India and Israel incidentally are the two countries that were using terrorism as a term to describe Islamist militancy much before 9/11 and even before the US formally started using it. Israel, surrounded by hostile Arab nations and really vulnerable, was simply using the term that was once used for its own people. Ronen Bergman in his Rise and Kill First shows how Israeli struggle to establish a state was once dubbed terrorism by the British. Israeli guerrilla fighters once tried to kill the entire British cabinet once, after all. India was also mirroring the lexicon closest to the one used for to describe its freedom fighters by the British during colonial times. But then with the rise of al Qaeda the US bought the term.

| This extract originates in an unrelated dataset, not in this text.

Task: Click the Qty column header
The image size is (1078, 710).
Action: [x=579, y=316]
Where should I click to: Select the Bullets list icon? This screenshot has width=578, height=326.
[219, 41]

Paranoid, angry, intolerant, hyper-nationalist as the global order is today, it mirrors its greatest champions: the intelligence agencies around the world. These agencies were first to inhale Huntington’s propaganda about clash of civilisations. It is unclear how much these forces influenced his hypothesis. I deeply respect many conservatives, but Huntington is not one of them. Could be bribe, could be hate, could be a desire to invent a new career and could be simple evangelical desire to see end of the world, but he was the architect of the monstrosity we live in. Forces, both pro- and anti-West, inhaled this, tried to remake them in this image and have never looked back. Since then the confluence of intelligence, hard-right elements and new entrepreneurs has given birth to a deeper state than the average everyday deep state known to man. The fact that mankind, which faces countless existential challenges and more reasons to work together, cannot be divided based on Dr Huntington’s whims means nothing to them. A fourth dimension came as crime and corruption contaminated these deeper states and many members went rogue. Fifth as private contractors like Erik Prince learnt how to manipulate the system. If someone wants to fix the international system, save democracy and America, he will have to start by stopping further radicalisation of India and Israel. Reformation elsewhere will automatically follow.

Published in The Express Tribune, June 21st, 2018.